Agriculture | January 04, 2022
Disaster Recovery Funding urgently required
The Nationals Member for Lowan Emma Kealy is calling on the Victorian Government to immediately declare the Poolaijelo-Langkoop-Powers Creek fires that broke out on New Year’s Eve a natural disaster event.
Without the formal declaration the local community and West Wimmera Shire Council is unable to access Disaster Recovery Funding and other supports from state government to help the local community and affected landholders rebuild and recover.
Ms Kealy visited the area yesterday and said while it was fortunate no occupied homes had been destroyed, stock losses were immense with one landholder losing approximately 3,000 of his breeding sheep and many others experiencing similar losses.
There have also been significant losses of outbuildings including woolsheds, haysheds, farm machinery and farmhouses.
Ms Kealy said that access to Disaster Recovery Funding was critical to ensure that funding and other support can flow as soon as possible to help families impacted by the fire to recover and rebuild as soon as possible.
“There is a whole raft of state government funding assistance and support that becomes available to communities once an event has been declared a natural disaster,” Ms Kealy said.
“This is a catastrophic event for this region, with so much pasture, hundreds of kilometres of fence lines, extensive farm infrastructure and thousands of head of stock destroyed by fire.
“After two years of battling COVID related border closures, this fire has been a massive blow to the morale of the community.
“While everyone locally is doing an amazing job in providing support to the families affected by the fire, support services are extremely limited in the region, with many already overwhelmed with advancing Covid cases in the local area.
“This is another reason why the additional state government support that is provided following declaration of a natural disaster is absolutely essential to ensure that all the support services that will be so important over the coming weeks and months is available to these families to help them recover and rebuild.
"A perfect example is the local Rural Outreach Worker, who has done an absolutely fantastic job over the last few days but will be unable to sustain the extra demands for the service as a result of the fires. Funding is urgently required to employ a dedicated Outreach Worker for the region for at least the next 12 months to work directly with affected landowners and other people on the ground who have been impacted by the devastation of these fires.
“Stock losses from this fire are estimated to be similar to the Gippsland fires last year, with a significant amount of land impacted. When coupled with the sheer distance from larger community support services it unequivocally demonstrates exactly why this event must be declared a natural disaster and the same level of assistance provided to this region as was rightfully afforded to the affected communities following the Gippsland bushfires.
“The Poolaijelo-Langkoop-Powers Creek communities need state government support, and they need it now.”
Ms Kealy said she had spoken to a number of affected landowners during her visit to the area, with many telling her that the hardest part has been the need to euthanise stock which have been horrifically burnt and which would be unable to recover.

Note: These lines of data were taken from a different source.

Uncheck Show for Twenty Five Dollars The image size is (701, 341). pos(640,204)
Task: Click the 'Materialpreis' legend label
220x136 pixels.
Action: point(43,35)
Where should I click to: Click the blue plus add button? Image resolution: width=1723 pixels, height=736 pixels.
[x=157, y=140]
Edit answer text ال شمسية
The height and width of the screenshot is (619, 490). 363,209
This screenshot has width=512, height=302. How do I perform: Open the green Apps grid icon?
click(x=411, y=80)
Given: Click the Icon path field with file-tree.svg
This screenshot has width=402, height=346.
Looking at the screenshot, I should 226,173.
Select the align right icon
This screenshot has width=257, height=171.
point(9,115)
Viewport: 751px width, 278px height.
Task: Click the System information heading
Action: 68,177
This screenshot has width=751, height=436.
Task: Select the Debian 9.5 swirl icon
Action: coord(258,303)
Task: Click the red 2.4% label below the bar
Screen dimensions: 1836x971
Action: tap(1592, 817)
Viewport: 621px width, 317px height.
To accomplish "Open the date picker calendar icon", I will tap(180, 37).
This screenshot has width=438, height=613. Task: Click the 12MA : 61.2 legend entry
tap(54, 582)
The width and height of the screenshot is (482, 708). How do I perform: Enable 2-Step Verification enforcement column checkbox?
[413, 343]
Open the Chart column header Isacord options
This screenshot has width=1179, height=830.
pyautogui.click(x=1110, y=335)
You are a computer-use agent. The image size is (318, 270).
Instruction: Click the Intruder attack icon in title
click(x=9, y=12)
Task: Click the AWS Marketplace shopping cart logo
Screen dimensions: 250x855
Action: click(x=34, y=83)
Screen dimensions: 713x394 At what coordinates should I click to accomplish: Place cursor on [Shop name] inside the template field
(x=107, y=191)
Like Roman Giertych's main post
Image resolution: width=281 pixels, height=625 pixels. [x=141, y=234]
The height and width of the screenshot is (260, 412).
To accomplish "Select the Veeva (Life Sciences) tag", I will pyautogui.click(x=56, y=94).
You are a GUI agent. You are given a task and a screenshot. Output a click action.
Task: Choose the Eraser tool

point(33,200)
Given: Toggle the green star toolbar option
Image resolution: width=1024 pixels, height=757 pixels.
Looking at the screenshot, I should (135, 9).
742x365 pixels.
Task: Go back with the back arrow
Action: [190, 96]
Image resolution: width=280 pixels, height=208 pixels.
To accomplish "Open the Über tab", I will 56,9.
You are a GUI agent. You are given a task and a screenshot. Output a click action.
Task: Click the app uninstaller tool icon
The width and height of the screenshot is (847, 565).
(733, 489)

“These farmers have put their hearts and souls into breeding and raising these animals, often over several generations, and to have to euthanise them is absolutely the worst thing many of them will ever have to do in their farming lives. It is horrifying for both the farmers and their animals,” Ms Kealy said.
“The EPA is taking far too long to respond to the need for pits to be dug to dispose of stock carcasses, meaning many farmers have had to take matters into their own hands and engage a private contractor to dig their own pits.
“These farmers are already under enough stress and shouldn’t have to be organising the digging of pits to bury their stock whose carcasses are starting to stink and decompose in the hot weather.
“It’s just not good enough and the EPA needs to get its act together and resolve this significant health risk as a matter of urgency.”
Ms Kealy will visit the area again tomorrow.